El fin del juego sería ir escalando niveles y ser cada vez más poderoso. El otro objetivo es el relacionado con el combate: la lucha con la región contraria; mientras más "gente" mates más beneficio para uno. Además está lo que se llama las "Cruzadas" que consisten en una especie de batalla entre las dos regiones que se realiza los días sábado y domingo a al noche. La región que gana la cruzada obtiene ventajas para toda su región durante la semana.

Sumergiéndose en una nueva dimensión

Voy a utilizar este espacio para realizar un trabajo de investigación sobre el fenómeno de la virtualización. Para ésto voy a tomar como objeto de estudio un grupo de jóvenes (alrededor de 20 años) que acostumbren jugar juegos de rol online. Voy a elegir entre todos los juegos al "Helbreath" como modelo.

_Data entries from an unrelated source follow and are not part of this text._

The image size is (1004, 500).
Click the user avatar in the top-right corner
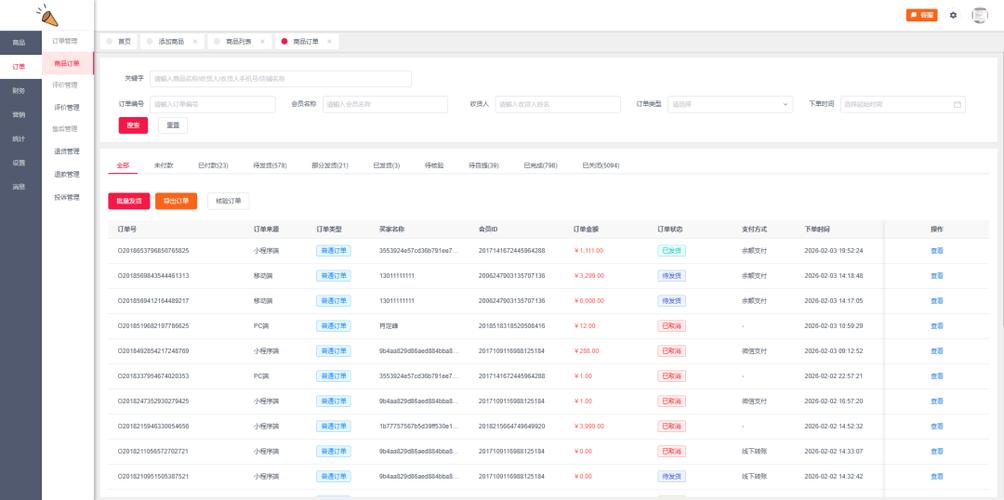click(980, 15)
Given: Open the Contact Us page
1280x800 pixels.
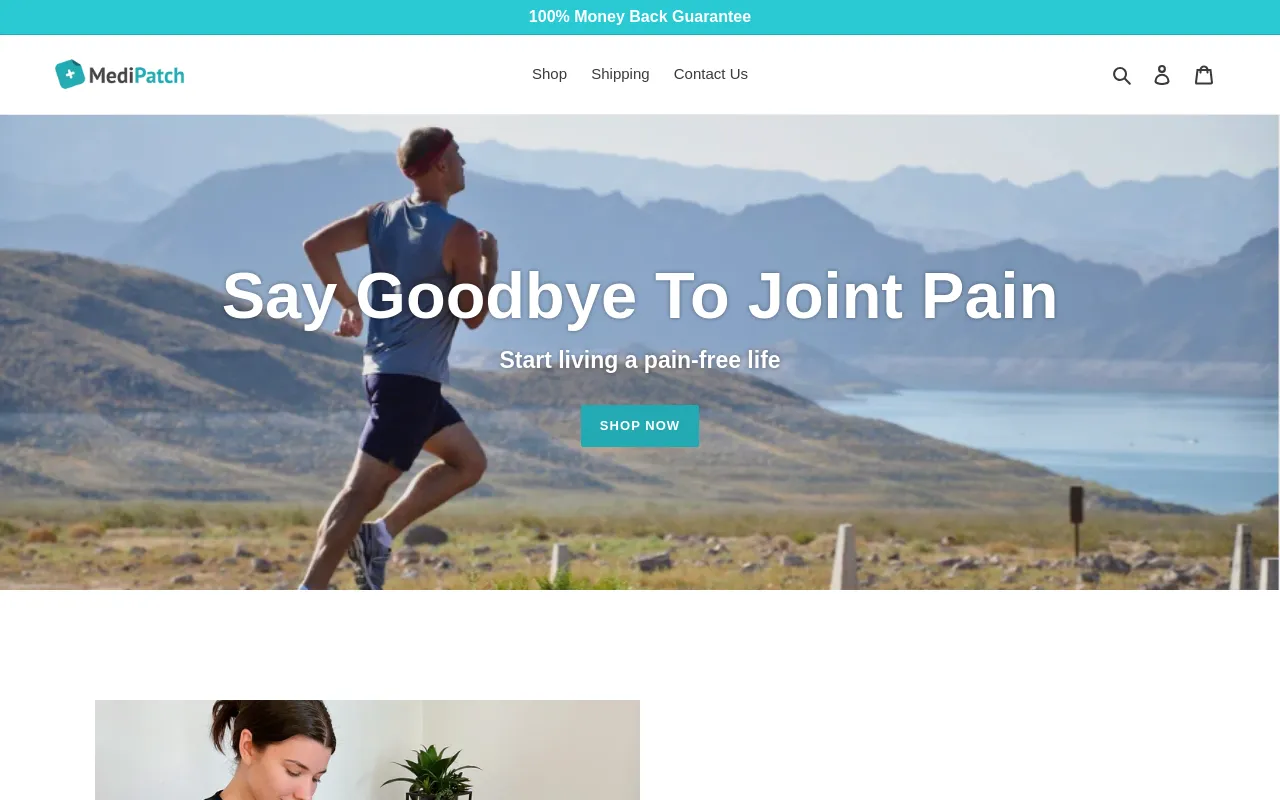Looking at the screenshot, I should click(711, 74).
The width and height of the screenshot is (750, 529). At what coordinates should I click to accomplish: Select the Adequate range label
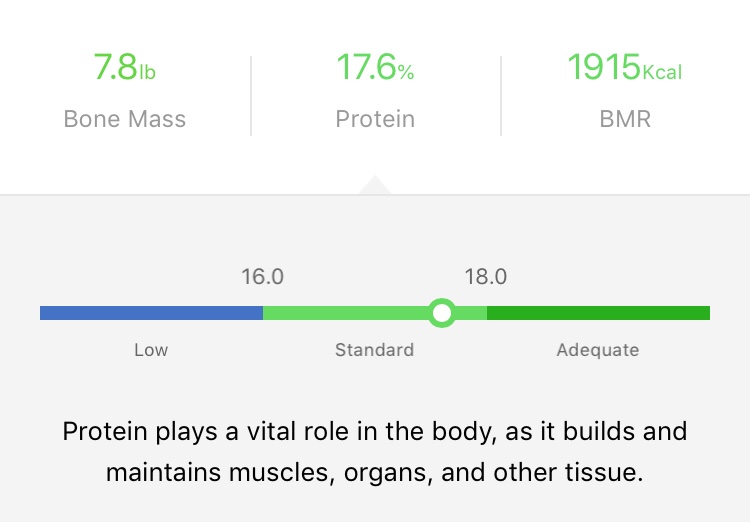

Comenzaré planteándome tres preguntas pertinentes a la investigación que iré desglosando a medida que avance:
¿Qué es lo que tienen estos juegos que llaman la atención de los jóvenes?
¿Puede resultar su consumo adictivo?
¿Qué efectos traen aparejados a nivel social? ¿Y cultural?
Mi fin es orientar mis resultados hacia nuevas problemáticas y poder llegar, no a una, sino a varias conclusiones.